**INSTRUCTIONS TO FOLLOW**
Beginning at the top of the data below, write out every line exactly until you reach the line with "Bảo hiểm xã hội vBHXH (203, 2471)", and include that line.

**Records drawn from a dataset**
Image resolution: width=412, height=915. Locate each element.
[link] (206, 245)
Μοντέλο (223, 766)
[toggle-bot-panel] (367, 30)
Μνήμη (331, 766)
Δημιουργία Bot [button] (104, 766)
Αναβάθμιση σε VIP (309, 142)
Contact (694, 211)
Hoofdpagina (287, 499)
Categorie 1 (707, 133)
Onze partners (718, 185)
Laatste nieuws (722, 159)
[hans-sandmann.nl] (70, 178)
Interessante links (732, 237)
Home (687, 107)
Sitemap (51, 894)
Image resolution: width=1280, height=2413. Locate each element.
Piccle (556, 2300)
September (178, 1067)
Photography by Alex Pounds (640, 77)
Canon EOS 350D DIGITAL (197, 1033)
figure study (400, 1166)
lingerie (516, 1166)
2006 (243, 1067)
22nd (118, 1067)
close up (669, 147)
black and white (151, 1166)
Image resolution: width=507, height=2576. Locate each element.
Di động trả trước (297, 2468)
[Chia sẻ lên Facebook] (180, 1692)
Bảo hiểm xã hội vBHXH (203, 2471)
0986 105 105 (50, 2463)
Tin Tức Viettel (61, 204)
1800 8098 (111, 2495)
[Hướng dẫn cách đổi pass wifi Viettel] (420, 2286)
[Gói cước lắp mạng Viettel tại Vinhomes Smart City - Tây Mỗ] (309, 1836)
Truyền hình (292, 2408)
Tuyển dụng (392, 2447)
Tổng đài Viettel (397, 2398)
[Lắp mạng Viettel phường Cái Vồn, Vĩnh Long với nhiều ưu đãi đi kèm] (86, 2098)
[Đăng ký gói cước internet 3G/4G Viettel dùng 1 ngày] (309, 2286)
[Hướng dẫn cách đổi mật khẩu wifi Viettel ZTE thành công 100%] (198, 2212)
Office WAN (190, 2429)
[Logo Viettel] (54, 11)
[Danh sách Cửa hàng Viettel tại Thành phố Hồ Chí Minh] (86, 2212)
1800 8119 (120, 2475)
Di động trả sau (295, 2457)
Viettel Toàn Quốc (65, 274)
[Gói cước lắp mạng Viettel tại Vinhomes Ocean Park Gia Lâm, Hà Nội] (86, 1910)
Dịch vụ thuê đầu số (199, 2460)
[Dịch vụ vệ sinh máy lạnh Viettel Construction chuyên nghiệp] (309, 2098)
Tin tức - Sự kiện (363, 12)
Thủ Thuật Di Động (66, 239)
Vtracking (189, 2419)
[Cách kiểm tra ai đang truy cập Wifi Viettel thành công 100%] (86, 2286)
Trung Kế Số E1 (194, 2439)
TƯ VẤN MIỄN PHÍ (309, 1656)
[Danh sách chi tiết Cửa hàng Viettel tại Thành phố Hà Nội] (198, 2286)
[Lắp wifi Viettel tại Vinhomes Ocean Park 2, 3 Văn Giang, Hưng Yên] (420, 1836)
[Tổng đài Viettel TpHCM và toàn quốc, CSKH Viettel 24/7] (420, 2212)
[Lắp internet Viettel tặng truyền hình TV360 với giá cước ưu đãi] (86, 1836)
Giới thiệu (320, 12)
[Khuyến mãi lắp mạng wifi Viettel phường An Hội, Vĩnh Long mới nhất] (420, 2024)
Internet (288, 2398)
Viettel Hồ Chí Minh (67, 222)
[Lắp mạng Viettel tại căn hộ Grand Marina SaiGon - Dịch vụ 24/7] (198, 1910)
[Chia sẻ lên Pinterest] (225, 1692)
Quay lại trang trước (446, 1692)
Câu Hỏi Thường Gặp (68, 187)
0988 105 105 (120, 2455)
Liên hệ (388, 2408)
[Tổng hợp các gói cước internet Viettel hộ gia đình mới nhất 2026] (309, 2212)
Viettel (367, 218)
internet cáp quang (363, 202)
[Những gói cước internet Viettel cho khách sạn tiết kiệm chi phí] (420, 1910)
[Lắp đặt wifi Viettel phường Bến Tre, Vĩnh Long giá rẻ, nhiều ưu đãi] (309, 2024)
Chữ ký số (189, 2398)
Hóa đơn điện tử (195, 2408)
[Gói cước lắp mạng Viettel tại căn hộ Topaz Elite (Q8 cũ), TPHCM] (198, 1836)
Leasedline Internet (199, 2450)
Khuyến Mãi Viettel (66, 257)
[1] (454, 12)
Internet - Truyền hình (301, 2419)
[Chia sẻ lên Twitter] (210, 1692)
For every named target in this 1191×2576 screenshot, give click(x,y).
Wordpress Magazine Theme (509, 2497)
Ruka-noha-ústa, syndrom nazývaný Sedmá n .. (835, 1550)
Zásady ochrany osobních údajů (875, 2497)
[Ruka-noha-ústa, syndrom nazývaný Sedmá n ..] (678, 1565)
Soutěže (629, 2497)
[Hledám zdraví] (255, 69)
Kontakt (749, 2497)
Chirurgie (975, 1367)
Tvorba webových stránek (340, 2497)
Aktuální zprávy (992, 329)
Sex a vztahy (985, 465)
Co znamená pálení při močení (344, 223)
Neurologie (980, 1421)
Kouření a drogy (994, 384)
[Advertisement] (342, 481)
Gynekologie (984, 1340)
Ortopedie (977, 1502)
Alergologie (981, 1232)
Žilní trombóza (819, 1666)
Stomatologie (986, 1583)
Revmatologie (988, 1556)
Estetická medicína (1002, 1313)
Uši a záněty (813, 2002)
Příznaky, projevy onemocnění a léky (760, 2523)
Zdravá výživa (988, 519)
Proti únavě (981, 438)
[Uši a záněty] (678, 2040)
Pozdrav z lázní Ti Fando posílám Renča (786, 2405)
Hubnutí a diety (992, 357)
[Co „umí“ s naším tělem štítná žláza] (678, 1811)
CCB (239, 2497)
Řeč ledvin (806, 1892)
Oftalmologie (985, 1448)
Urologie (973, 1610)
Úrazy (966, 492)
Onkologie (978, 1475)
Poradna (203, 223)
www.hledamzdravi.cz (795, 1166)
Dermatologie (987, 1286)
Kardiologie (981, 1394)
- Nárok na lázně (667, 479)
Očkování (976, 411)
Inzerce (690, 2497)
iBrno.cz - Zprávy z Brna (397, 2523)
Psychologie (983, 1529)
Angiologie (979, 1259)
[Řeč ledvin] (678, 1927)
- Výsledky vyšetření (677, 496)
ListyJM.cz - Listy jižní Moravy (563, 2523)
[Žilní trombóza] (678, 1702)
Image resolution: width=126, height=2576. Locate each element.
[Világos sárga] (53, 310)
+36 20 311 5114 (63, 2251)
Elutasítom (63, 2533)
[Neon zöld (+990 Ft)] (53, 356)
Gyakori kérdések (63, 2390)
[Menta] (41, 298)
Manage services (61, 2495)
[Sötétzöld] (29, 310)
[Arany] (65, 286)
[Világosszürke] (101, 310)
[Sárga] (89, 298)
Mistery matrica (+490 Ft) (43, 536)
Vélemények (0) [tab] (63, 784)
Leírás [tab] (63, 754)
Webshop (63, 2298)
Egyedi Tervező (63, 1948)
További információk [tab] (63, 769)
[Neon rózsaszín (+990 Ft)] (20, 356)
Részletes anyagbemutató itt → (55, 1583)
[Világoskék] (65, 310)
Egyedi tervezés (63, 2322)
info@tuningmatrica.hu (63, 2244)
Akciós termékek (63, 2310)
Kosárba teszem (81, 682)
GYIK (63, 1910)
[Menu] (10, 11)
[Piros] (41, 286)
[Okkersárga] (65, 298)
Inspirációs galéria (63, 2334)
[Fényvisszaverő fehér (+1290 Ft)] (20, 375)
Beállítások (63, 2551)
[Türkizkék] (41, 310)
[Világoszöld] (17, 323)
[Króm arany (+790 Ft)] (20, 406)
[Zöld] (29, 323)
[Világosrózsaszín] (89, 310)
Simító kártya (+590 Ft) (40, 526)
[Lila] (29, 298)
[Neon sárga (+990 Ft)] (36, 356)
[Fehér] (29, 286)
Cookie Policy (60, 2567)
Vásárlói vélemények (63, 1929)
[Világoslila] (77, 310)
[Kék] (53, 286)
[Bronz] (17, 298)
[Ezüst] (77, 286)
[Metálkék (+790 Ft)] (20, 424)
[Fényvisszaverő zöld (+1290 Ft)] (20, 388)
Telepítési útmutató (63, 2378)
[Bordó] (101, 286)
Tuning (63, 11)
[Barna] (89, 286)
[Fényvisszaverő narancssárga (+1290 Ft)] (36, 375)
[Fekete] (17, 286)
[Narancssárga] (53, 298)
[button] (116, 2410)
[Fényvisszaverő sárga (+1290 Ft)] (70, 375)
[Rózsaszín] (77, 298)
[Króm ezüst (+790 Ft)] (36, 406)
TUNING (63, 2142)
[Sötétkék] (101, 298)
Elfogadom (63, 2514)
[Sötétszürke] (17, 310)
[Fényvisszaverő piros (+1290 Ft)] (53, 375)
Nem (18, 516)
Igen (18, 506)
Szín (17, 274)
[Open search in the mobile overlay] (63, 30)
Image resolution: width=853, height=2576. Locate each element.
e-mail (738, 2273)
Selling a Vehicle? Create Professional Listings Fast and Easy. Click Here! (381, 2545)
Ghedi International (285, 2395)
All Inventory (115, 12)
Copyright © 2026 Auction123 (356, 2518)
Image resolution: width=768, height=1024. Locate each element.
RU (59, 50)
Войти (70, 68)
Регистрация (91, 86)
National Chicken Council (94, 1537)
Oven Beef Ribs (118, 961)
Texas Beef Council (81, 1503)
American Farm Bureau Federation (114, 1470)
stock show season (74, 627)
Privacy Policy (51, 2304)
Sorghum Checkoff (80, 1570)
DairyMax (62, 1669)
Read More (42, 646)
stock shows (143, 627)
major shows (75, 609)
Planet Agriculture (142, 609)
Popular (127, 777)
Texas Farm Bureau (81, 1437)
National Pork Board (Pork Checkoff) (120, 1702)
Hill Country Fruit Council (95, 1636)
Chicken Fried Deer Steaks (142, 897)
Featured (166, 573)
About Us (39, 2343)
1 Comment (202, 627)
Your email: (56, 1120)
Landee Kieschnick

**ANSWER**
Image resolution: width=412, height=915. Locate each element.
[link] (206, 245)
Μοντέλο (223, 766)
[toggle-bot-panel] (367, 30)
Μνήμη (331, 766)
Δημιουργία Bot [button] (104, 766)
Αναβάθμιση σε VIP (309, 142)
Contact (694, 211)
Hoofdpagina (287, 499)
Categorie 1 (707, 133)
Onze partners (718, 185)
Laatste nieuws (722, 159)
[hans-sandmann.nl] (70, 178)
Interessante links (732, 237)
Home (687, 107)
Sitemap (51, 894)
Image resolution: width=1280, height=2413. Locate each element.
Piccle (556, 2300)
September (178, 1067)
Photography by Alex Pounds (640, 77)
Canon EOS 350D DIGITAL (197, 1033)
figure study (400, 1166)
lingerie (516, 1166)
2006 (243, 1067)
22nd (118, 1067)
close up (669, 147)
black and white (151, 1166)
Image resolution: width=507, height=2576. Locate each element.
Di động trả trước (297, 2468)
[Chia sẻ lên Facebook] (180, 1692)
Bảo hiểm xã hội vBHXH (203, 2471)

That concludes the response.